Murphy's reach for glory may cost him his job. He is walking a fine line between boosterism and overspending, all while he is up for re-election. If ousted, Murphy -- whose father worked 51 years in the steel mills -- might take comfort in the folk legend of Joe Magarac. He was Pittsburgh's answer to Paul Bunyan: the mightiest steelman ever, made of steel himself. When he could no longer work, Joe leapt into a ladle of molten ore, and he was rolled out as a shiny steel girder bound for . . . the Capitol Building in Washington.
By 8 A.M. on Dec. 16, the deconsecration of Three Rivers is under way. It begins, as always, in the parking lot, with sausage hoagies and Iron City beer. Steeler fans will tell you that they invented tailgating -- as well as the DEE-FENSE chant. They will also tell you how, back in the day, visiting teams needed a police escort to get from the bus into the stadium.
But today is a mellow day. Although the Steelers beat the Redskins, 24-3, neither team will make the playoffs, and the game is without much consequence. It is afterward, when the former Steelers are introduced, that all the emotion spills out. Their stories are civic myth by now: Rocky Bleier, the most unlikely Steeler hero, who returned from Vietnam with shrapnel in his foot and willed his way into the lineup; Jack Lambert, the headhunting middle linebacker -- so mean he even hates himself," as one teammate used to say; Frenchy Fuqua, who, off the field, wore platform heels containing live goldfish and, on the field, was a key figure in the Immaculate Reception; and Franco himself, whose fan club, Franco's Italian Army, was joined, in all seriousness, by Frank Sinatra.

** Information shown **

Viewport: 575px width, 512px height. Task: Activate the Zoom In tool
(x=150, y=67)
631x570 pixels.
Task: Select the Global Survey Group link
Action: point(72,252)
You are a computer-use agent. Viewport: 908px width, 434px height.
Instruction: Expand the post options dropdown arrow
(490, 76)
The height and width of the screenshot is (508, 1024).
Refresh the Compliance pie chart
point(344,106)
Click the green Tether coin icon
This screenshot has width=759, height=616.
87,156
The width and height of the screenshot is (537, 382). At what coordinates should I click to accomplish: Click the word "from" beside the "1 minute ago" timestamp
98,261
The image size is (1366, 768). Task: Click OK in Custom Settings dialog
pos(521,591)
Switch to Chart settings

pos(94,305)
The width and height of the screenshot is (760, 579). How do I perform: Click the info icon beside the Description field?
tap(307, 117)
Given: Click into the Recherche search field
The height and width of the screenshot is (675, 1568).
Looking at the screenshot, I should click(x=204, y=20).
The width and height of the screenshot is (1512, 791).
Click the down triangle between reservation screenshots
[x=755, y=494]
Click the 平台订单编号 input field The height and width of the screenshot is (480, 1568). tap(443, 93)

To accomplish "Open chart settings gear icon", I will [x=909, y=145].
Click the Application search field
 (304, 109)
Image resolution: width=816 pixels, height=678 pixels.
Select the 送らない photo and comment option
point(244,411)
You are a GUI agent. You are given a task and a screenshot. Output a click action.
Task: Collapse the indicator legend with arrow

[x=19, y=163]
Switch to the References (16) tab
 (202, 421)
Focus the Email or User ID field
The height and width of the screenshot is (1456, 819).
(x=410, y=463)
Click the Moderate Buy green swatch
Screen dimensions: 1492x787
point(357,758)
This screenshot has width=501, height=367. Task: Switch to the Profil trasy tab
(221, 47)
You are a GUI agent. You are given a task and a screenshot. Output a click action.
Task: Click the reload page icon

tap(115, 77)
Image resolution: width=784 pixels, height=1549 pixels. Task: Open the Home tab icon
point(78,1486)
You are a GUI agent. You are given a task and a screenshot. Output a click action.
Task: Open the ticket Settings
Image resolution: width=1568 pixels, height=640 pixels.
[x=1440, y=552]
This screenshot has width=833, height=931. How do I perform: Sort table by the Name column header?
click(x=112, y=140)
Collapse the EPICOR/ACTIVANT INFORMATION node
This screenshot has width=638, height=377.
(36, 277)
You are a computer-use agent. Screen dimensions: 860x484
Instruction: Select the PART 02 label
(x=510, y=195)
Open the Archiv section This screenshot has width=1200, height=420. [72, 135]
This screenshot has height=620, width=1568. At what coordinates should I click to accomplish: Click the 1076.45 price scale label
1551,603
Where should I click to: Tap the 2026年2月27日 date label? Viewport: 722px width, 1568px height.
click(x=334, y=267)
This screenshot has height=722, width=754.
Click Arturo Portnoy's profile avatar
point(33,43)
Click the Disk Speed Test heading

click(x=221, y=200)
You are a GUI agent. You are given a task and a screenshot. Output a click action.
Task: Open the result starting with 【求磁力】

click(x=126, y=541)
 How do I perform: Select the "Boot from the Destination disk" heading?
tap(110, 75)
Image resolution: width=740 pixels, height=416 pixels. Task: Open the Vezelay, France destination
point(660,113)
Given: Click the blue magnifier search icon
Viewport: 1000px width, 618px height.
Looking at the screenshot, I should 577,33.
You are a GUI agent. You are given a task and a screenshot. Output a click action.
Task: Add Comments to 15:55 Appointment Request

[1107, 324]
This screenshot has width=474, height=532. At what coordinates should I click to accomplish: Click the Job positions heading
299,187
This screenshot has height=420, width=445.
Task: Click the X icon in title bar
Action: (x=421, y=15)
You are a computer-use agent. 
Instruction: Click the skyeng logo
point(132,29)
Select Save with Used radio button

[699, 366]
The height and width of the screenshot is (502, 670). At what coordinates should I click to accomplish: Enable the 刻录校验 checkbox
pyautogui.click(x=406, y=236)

** Study questions **
A – Answer these questions from the Three Rivers Stadium passage:
(i) How many years did Murphy's father work in the steel mills?
(ii) What do fans eat and drink in the parking lot on Dec. 16?
(iii) By what score did the Steelers beat the Redskins?
B – Translate this sentence from the Three Rivers Stadium passage into Spanish: "It begins, as always, in the parking lot, with sausage hoagies and Iron City beer."
C – List every former Steeler whom the Three Rivers Stadium passage names in its account of the introductions after the game.
The entries have no connection to the Three Rivers Stadium passage.

** Numbered answers **
A –
(i) 51 years
(ii) Sausage hoagies and Iron City beer
(iii) 24-3

B – Comienza, como siempre, en el estacionamiento, con sándwiches hoagie de salchicha y cerveza Iron City.

C –
Rocky Bleier
Jack Lambert
Frenchy Fuqua
Franco